Instead of meekly succumbing, the Impact promptly took the lead from three points to 10, with 30 second to play.

“We didn’t just hang on, we put it to them,” Coulter said.

“Wow. What resilience from these girls, learning from an incredibly heart-breaking loss, and doing the absolute opposite, against a far-better, statistically, team.”

The morning victory sent the Impact into an afternoon contest with Hamilton Blessed Sacrament, a game Kingston lost 68-54. The Impact trailed by just four points heading into the fourth quarter of a game Coulter described as a dogfight.

Blessed Sacrement, 6-20 in the regular season, one game better than the Impact, put the game away with an impressive display of shooting in the final period. “One coach said, ‘Did they shoot 80 per cent?’” Coulter said. “They didn’t shoot 80 per cent, but it felt like that at times.

“Once in a while, if someone makes a shot, even though you’ve communicated, and you switched and you’re in their face, and they’re still able to pull the trigger—you know what?
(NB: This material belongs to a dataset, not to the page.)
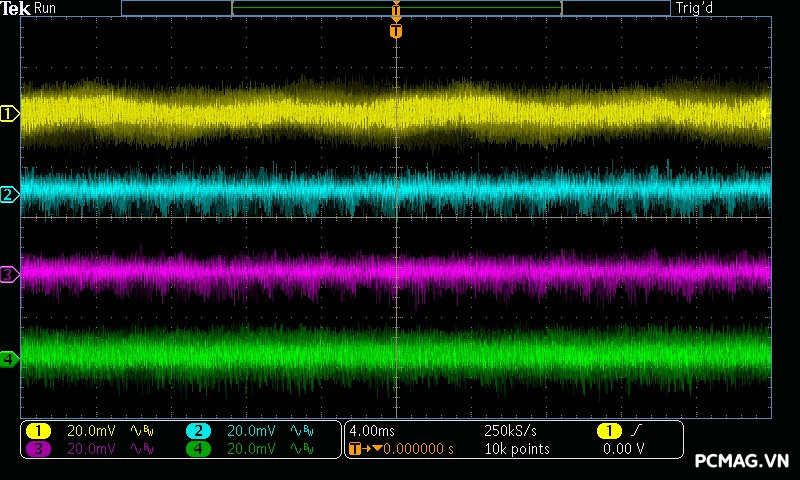Click the 250kS/s sample rate readout

(510, 431)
Someone just played better than us today.

“It wasn’t for lack of execution or will (that we lost). They were just making tough shots and we were missing shots that we normally make.”

For Coulter, the setback didn’t diminish the significance of what's transpired this weekend.

“We are playing on Sunday and the Kingston Impact has never played a Sunday game before at this tournament,” said Coulter, whose team will face Niagara, 8-18, at 12:30 in a game that will determine its final placing for the year.

“It was great for the girls, great for our program. (In five years) no one has ever had a win like that, against a No. 2 team in the province.”

The Impact and Niagara traded victories this year, Kingston winning by four points and losing by one in consecutive weekends in early March.

In Juel Prep division play Saturday morning, Kingston bowed 69-58 to the London Ramblers. That will send the Impact into a game against North Toronto, also 0-2, at 10:30 a.m. Sunday in the Ross Gym at Queen's.